▶

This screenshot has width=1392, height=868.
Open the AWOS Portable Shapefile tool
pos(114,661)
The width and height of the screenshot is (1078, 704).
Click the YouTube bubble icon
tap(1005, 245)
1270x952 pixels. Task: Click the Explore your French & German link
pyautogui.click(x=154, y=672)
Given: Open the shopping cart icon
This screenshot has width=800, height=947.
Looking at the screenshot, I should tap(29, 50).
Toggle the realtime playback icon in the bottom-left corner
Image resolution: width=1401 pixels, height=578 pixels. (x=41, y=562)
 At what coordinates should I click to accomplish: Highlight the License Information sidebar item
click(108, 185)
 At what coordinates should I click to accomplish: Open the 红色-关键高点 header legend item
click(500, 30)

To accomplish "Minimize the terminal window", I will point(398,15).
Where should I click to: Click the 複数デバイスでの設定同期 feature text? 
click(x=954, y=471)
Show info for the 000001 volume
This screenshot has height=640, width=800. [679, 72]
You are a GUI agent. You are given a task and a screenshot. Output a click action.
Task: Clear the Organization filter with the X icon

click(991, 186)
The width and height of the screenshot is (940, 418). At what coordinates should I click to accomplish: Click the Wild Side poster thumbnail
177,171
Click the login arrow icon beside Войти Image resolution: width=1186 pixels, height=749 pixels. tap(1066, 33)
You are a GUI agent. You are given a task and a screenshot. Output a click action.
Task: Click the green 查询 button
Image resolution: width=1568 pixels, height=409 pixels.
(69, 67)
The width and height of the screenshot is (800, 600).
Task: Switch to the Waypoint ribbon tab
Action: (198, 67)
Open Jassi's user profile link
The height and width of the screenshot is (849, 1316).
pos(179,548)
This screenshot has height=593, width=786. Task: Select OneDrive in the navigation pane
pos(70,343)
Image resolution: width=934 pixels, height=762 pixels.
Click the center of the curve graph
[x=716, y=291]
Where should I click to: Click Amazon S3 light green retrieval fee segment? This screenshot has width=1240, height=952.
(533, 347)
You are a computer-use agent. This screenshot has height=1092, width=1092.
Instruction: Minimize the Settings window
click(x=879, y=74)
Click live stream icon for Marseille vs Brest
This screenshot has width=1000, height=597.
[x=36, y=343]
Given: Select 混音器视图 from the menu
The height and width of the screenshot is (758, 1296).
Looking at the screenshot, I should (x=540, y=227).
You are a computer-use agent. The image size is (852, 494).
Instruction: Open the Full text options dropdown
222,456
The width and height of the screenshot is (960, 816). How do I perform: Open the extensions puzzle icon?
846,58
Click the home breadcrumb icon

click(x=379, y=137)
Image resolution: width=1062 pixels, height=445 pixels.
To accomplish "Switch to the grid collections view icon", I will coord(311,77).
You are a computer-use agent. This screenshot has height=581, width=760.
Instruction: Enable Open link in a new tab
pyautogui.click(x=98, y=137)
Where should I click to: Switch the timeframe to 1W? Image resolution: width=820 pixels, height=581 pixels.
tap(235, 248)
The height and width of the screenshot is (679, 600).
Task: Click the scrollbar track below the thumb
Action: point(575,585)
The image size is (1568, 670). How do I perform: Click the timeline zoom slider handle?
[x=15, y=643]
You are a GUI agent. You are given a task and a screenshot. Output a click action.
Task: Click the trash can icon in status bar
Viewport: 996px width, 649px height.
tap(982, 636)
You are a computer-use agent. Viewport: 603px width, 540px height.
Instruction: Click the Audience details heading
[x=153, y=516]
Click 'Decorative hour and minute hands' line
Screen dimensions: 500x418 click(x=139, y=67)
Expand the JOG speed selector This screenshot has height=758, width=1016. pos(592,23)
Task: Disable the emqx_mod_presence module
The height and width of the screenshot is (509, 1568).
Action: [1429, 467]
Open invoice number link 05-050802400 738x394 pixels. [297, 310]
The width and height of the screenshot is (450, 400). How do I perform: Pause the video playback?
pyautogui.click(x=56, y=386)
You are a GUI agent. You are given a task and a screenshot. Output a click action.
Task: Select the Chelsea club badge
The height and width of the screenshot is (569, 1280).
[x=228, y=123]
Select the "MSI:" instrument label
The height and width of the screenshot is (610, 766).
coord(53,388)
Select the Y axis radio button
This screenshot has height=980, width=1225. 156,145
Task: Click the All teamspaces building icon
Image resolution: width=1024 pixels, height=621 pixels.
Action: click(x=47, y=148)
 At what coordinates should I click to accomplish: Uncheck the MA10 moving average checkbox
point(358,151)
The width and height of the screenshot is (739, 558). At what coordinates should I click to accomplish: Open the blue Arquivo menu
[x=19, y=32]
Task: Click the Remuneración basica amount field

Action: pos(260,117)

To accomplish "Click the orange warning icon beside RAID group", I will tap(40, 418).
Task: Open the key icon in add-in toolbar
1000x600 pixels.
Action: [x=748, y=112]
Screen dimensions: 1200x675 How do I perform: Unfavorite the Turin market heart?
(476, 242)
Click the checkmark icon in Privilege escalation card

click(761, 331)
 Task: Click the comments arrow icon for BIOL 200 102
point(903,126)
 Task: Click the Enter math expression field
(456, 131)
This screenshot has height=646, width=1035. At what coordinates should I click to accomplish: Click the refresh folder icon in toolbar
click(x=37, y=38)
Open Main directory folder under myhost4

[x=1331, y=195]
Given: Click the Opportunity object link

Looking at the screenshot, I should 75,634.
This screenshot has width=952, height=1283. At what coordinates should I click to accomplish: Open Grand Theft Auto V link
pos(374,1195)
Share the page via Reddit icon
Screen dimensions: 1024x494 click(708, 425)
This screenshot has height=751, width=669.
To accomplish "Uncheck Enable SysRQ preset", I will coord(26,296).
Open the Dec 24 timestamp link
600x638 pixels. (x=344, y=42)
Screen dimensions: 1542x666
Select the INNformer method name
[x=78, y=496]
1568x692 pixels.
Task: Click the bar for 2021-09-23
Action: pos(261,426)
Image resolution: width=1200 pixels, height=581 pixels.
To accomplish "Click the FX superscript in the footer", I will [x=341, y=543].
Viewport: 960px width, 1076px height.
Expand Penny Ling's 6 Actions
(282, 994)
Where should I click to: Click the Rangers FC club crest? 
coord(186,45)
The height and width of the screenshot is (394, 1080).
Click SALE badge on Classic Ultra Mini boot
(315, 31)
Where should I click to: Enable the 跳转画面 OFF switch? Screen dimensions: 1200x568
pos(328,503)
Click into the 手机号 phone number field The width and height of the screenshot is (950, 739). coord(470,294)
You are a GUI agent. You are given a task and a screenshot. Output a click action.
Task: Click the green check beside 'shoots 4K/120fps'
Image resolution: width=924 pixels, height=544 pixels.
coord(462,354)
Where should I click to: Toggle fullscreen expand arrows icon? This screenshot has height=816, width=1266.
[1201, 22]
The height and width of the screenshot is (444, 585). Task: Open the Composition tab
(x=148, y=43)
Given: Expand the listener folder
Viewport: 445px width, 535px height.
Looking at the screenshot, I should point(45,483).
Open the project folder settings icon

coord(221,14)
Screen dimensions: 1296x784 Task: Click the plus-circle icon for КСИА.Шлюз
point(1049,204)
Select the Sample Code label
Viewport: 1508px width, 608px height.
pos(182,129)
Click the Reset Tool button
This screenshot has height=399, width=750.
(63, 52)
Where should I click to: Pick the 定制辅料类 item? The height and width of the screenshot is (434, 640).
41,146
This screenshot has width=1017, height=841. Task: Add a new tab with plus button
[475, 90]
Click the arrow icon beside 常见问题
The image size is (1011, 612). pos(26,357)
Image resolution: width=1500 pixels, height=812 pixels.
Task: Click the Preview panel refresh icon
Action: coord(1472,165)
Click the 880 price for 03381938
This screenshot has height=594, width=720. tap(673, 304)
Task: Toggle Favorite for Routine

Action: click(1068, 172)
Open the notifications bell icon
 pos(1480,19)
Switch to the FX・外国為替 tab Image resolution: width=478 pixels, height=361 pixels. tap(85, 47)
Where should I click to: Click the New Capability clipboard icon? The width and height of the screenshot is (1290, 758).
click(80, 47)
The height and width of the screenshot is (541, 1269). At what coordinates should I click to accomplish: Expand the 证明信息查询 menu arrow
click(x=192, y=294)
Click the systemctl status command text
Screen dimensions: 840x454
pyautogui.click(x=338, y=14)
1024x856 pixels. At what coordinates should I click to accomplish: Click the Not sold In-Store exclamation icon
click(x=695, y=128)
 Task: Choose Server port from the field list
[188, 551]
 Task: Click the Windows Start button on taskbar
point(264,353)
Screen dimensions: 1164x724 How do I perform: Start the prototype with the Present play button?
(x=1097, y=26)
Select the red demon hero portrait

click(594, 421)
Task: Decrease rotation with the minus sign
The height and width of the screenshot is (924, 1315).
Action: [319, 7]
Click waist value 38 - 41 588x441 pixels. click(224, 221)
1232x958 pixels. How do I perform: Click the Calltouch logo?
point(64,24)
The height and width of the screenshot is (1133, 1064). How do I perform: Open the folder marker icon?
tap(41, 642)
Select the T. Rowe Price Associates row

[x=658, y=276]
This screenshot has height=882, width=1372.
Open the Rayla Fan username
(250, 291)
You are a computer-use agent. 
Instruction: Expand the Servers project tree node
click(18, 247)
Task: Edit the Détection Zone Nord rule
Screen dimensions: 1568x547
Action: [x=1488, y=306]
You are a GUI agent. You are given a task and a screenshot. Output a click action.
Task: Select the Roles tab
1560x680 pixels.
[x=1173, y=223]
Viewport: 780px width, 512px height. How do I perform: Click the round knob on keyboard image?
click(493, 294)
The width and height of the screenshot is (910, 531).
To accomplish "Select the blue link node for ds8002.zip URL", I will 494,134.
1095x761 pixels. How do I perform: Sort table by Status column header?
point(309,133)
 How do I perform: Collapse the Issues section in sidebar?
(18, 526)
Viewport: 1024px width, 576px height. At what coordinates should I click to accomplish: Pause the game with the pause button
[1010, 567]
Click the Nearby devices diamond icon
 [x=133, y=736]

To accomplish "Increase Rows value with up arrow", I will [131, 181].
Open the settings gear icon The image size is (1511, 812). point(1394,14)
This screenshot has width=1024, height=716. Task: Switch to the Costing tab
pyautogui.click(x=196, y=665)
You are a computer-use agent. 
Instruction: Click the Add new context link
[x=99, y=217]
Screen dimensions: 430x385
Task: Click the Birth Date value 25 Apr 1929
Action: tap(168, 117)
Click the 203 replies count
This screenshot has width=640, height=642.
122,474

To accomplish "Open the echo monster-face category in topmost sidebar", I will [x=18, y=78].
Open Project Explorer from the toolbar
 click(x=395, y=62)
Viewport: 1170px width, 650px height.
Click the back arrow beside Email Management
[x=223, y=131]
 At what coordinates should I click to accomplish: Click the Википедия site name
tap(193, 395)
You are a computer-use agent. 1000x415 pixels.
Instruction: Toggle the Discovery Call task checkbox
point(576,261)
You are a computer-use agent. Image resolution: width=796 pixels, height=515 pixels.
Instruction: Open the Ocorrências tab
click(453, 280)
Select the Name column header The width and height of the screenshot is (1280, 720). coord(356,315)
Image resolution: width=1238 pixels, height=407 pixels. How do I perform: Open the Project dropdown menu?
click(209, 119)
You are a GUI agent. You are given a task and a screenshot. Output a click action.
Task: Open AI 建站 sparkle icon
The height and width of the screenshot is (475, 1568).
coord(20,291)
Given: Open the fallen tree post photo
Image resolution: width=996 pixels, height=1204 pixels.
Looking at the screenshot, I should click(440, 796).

◀

TO DO: Show all lines of the material in which the word "computer" can be found.

SOLUTION FOR THIS PROBLEM:
You are a computer-use agent. This screenshot has height=1092, width=1092.
You are a computer-use agent. The image size is (852, 494).
You are a computer-use agent. This screenshot has height=581, width=760.
You are a computer-use agent. Viewport: 603px width, 540px height.
You are a computer-use agent. 
You are a computer-use agent. 
You are a computer-use agent. 1000x415 pixels.
You are a computer-use agent. Image resolution: width=796 pixels, height=515 pixels.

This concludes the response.